Many toxins, including tetrodotoxin, saxitoxin, brevetoxins, antillatoxin, conotoxins, and cnidarians, are found in marine species such as pufferfish, shellfish, sea anemones, and cone snails, are voltage-gated sodium channels (VGSCs) blockers, and show protective effects against cardiac arrhythmia [124]. Other marine drugs, omega-3 fatty acids eicosapentaenoic acid and docosahexaenoic acid, have shown antiarrhythmic effects against various arrhythmic disturbances, including atrial fibrillation and ventricular arrhythmia [125]. Eicosapentaenoic acid shows antiarrhythmic activity when added to the superfusate before adding the toxins, including ouabain, lysophosphatidylcholine, high Ca^2+, acylcarnitine, β-adrenergic agonist, and the Ca²⁺ ionophore [90]. Botulinum toxin is obtained from the marine source Clostridium botulinum. Clostridium botulinum is a Gram-positive anaerobic spore-forming bacterium found in marine environments [126]. The botulinum toxin (BoNT/A1)–chitosan nanoparticles (BTN) formulation inhibits arrhythmia caused by sodium, calcium, and potassium channel activation [89].
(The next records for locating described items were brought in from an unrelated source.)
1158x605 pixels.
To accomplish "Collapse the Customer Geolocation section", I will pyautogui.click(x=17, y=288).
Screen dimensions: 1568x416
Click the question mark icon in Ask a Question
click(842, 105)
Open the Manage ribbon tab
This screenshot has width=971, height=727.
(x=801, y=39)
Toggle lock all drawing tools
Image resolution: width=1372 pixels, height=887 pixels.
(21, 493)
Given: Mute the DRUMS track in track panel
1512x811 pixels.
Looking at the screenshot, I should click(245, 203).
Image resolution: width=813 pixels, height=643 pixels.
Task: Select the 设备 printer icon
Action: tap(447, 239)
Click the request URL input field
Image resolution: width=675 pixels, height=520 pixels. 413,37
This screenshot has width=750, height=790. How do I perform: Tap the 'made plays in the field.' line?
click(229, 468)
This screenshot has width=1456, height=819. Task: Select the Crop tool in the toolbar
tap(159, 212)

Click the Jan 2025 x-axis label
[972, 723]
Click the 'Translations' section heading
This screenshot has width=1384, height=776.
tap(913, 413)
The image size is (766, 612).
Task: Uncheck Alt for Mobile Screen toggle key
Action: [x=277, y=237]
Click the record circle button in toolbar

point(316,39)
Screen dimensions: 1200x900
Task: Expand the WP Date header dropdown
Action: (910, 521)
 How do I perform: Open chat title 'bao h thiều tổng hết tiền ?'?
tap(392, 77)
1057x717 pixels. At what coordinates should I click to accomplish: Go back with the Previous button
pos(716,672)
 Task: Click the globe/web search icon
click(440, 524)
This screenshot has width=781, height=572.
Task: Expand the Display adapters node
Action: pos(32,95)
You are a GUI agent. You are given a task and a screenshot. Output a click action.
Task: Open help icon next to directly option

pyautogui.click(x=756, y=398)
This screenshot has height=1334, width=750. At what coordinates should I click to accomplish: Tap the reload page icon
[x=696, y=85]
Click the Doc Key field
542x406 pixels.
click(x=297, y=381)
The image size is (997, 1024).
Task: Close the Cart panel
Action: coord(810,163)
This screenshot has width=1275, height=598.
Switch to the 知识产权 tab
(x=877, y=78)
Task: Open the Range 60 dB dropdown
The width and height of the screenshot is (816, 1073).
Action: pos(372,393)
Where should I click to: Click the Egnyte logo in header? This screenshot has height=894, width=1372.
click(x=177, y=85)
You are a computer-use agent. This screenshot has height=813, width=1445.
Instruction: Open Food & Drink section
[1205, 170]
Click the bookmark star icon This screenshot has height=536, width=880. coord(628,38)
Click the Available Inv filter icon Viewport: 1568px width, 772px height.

Chronic cardiac dysfunction is caused by contractility overload on the heart myocardium. Different etiologies may favor existing compensatory mechanisms such as excentric (dilatation) and concentric hypertrophy. Chronic left ventricular dysfunction is the most prevalent complication of MI. Chronic cardiac dysfunction worsens left ventricular ejection fraction and stroke volume as dilatation progresses, eventually leading to heart failure [127]. Retinoid receptors play a crucial role in several diseases, including diabetes [128], cancer [129], and CVDs [130]. A research study reported that the retinoid receptor is essential for heart function. Moreover, tamoxifen-induced myocardial specific RARα deletion (RARαKO) mice showed significant diastolic dysfunction, increased intracellular ROS, NOX2 (NADPH oxidase 2), NOX4 and decreased antioxidant level (SOD1 and SOD2). This effect is reversed by overexpression of retinoid receptors [131]. In addition, Guleria RS et al. also demonstrated that retinoid receptors play a role in diabetic-induced cardiomyopathy [132]. In the same way, zeaxanthin heneicosylate (ZH) extracted from microalgae Dunaliella salina significantly reduced plasma biochemical alteration (AST, ALT, urea, and creatinine level), pro-inflammatory level (IL-6, NF-κB, and iNOS), antioxidant level (SOD), and histological changes in D-galactose-induced cardiac dysfunction rats through stimulating the retinoid receptors [92]. There are only a few studies on cardiac dysfunction; thus, detailed mechanistic studies are needed.

Valvular heart disease (VHD) is a cluster of frequent cardiovascular disorders that account for 10–20% of all cardiac surgical operations in the United States. Heart valve problems include regurgitation (valve flaps do not close properly), stenosis (narrowed valve opening), and atresia (valve does not have a proper opening). Fucoxanthin is a marine carotenoid obtained from the seaweed microalgae Phaeodactylum tricornutum and possesses antioxidant and anti-inflammatory properties [133]. A report by Chiang et al. demonstrated the protective potential of heart valves in heart valve interstitial cells and dogs. Results showed that fucoxanthin treatment significantly reduced H₂O₂-induced ROS level, DNA damage, cell survival, and protein-related apoptosis and calcification expression via modulating the Akt/ERK pathway. In addition, long-term (0.5 to 2 years) supplementation to the dog also improved the left atrium to aortic (LA/AO) dimension ratio and E/e value (indicate mitral valve inflow, mitral valve leakage, and left ventricular diastolic dysfunction) [91]. This suggests that marine-derived compounds hold a diverse therapeutic potential. In addition, marine drugs which hold biological effects in CVDs tubulated in Table 2.